Stated problem: In the rain effect tutorial, what settings are chosen under Filter > Add Noise?

In this article, we will explore how we can add effects to an image to make it look as if it is raining. We will add raindrops as well as puddles.

To create a raining look, we will create a new layer in PhotoShop above our image layer, and we will fill it with 50% gray (select your new layer and goto Edit > Fill, and then choose 50% Gray. Next, we will goto Filter > Add Noise and choose 12.5%, Uniform and Monochromatic. Then goto Filter > Blur > Motion Blur, and choose your desired angle of rainfall and a distance that looks good for your image size. Now change the Layer Blending Mode to Screen.
These are samples of what we should get:

Next, we will goto Image > Adjustments > Levels. We can bring the right and left sliders in to achieve the right effect.

We should get something like this:

At the top and bottom of the image, you may see some predominant white lines (like below), we can get rid of these by going to Edit > Transform > Scale, with the rain layer selected. Now we can make the layer bigger, placing the edges outside of the image. NOTE: You can hold SHIFT whilst resizing to maintain the correct aspect ratio of the image/layer.

If the rain is too fine or too visible, we can alter it by going to Filter > Blur > Gaussian Blur and reducing the opacity of the layer. Experiment to get the right results.

Data shown:

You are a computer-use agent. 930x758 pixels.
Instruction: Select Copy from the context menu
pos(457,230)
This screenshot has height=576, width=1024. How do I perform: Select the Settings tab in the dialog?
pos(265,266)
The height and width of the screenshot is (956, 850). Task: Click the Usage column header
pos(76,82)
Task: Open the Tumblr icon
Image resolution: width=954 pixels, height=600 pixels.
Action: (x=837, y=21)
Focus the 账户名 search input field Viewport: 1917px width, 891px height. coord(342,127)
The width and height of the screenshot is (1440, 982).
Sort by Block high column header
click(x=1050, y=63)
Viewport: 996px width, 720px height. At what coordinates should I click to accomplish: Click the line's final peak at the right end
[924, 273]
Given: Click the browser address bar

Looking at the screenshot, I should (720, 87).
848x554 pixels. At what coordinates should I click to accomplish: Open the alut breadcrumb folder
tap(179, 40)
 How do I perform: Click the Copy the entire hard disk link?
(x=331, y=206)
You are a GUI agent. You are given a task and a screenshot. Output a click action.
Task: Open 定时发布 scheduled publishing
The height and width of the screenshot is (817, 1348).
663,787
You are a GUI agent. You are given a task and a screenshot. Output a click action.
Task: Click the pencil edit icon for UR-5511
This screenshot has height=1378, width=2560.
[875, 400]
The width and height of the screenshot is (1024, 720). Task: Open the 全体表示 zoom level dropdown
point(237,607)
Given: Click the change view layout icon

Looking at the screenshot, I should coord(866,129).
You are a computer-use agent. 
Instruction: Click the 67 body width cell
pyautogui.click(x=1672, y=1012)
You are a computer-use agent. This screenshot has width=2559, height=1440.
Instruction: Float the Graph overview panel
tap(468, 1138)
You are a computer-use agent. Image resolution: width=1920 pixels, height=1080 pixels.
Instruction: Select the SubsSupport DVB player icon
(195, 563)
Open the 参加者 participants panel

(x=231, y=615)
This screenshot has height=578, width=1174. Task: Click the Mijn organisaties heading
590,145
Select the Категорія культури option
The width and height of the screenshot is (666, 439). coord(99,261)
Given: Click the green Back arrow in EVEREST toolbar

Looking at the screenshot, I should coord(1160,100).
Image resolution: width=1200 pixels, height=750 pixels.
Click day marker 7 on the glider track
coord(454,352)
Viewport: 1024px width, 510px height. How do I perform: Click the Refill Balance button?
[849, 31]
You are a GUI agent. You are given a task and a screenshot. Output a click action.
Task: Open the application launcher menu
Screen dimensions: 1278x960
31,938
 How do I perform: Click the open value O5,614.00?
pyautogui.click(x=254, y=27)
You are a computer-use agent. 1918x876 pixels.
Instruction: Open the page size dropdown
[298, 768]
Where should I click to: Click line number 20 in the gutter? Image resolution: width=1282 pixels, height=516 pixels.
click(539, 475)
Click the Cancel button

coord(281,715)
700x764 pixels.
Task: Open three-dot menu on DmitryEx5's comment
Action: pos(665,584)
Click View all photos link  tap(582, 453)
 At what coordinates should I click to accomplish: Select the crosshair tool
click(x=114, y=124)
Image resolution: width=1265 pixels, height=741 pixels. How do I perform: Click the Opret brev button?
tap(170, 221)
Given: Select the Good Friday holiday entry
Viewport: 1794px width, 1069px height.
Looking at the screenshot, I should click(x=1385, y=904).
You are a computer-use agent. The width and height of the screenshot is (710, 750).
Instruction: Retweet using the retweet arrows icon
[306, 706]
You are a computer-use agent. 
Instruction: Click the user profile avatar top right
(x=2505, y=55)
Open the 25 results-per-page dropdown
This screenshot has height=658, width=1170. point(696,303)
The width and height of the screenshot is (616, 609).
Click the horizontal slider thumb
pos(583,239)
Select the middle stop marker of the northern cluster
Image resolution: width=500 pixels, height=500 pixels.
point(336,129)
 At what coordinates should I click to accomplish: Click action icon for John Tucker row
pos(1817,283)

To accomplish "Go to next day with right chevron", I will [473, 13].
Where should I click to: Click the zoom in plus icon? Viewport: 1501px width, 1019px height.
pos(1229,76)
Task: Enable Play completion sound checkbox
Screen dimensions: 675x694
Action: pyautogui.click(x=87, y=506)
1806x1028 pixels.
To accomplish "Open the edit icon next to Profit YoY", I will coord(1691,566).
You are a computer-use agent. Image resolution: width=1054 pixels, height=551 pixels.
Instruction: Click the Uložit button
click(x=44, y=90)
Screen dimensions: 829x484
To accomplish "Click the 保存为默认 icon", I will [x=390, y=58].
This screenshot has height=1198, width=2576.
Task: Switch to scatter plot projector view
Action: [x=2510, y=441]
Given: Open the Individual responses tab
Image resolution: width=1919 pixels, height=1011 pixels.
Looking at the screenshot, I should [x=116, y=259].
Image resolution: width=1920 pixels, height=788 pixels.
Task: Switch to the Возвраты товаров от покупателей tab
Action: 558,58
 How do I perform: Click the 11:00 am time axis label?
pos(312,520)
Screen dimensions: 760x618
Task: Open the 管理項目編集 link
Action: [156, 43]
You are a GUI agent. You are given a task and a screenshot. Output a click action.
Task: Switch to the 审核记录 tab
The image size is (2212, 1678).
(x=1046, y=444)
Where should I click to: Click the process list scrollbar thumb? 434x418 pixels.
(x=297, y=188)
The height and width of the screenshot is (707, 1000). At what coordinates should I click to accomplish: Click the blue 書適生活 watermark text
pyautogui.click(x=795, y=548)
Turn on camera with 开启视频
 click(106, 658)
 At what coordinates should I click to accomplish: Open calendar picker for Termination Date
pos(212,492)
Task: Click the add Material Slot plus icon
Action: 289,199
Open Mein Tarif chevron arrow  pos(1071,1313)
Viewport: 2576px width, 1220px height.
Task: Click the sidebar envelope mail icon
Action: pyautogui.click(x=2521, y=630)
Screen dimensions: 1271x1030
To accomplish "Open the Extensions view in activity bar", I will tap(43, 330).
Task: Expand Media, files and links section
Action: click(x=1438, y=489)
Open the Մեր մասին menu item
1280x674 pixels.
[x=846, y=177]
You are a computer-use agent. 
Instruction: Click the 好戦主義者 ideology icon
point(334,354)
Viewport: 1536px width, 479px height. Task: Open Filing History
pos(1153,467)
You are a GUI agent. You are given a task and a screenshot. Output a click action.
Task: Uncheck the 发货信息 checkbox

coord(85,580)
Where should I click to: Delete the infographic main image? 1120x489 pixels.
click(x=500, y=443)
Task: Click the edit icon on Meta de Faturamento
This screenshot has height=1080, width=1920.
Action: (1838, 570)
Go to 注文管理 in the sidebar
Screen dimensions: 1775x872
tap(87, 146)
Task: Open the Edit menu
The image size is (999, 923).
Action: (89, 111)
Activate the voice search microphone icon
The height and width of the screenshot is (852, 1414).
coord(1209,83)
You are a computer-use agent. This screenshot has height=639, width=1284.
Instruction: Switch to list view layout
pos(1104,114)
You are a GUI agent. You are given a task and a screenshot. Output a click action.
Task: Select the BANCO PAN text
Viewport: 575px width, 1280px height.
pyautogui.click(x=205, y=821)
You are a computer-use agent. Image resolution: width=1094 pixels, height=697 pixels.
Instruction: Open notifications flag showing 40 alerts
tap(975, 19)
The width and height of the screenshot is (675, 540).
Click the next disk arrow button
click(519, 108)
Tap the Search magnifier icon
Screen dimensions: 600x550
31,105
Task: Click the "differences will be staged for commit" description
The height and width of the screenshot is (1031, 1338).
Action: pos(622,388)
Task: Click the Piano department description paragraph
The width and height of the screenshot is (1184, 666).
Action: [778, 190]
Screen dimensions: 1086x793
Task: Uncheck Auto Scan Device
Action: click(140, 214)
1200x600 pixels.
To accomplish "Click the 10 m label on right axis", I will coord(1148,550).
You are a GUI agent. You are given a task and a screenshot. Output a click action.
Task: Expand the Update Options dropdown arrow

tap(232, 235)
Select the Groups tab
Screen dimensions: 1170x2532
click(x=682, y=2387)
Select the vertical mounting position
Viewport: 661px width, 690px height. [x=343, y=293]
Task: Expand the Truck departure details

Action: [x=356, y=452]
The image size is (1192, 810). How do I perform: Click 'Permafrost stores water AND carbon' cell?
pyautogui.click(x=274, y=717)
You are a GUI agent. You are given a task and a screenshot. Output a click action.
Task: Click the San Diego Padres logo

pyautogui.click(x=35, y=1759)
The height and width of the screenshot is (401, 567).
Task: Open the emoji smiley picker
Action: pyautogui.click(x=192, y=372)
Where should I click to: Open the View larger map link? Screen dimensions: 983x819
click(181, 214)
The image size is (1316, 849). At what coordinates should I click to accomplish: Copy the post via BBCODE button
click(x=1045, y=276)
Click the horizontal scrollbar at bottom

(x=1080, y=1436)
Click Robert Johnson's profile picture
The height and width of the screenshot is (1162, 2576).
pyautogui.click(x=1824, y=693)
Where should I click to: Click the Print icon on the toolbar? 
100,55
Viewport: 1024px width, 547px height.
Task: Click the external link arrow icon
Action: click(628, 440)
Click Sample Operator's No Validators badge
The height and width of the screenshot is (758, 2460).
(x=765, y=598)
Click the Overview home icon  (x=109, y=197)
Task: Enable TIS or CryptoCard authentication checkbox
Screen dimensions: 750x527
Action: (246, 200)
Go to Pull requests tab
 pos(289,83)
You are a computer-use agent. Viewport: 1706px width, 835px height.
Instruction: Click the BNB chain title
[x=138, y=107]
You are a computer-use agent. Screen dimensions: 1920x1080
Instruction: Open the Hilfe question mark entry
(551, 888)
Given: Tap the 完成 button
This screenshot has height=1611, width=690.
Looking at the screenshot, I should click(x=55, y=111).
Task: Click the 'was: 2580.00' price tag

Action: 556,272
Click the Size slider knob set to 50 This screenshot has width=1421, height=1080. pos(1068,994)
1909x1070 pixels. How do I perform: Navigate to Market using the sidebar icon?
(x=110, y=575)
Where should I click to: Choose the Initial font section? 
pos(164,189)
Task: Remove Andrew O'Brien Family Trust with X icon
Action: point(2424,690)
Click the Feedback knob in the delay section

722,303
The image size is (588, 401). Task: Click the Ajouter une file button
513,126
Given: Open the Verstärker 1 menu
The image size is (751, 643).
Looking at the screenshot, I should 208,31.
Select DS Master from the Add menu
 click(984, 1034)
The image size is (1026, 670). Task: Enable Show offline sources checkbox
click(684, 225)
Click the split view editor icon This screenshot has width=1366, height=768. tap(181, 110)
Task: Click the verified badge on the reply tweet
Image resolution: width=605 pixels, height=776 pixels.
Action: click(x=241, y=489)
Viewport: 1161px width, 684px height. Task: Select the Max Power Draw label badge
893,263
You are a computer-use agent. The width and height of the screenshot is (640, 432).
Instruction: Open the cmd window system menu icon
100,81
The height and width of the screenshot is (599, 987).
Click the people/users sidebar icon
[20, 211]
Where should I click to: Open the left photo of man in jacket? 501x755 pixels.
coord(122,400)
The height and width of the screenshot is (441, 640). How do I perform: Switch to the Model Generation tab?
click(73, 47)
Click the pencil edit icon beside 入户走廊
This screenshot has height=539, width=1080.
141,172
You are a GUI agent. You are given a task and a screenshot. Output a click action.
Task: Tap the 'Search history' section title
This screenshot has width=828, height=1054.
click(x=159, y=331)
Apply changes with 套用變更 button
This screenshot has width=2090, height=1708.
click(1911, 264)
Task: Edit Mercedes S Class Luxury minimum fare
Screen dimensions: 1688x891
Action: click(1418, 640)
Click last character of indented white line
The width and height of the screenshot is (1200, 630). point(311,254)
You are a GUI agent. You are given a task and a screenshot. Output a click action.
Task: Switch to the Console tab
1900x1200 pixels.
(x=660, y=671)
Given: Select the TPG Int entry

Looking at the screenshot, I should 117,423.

Written response: 12.5%, Uniform and Monochromatic.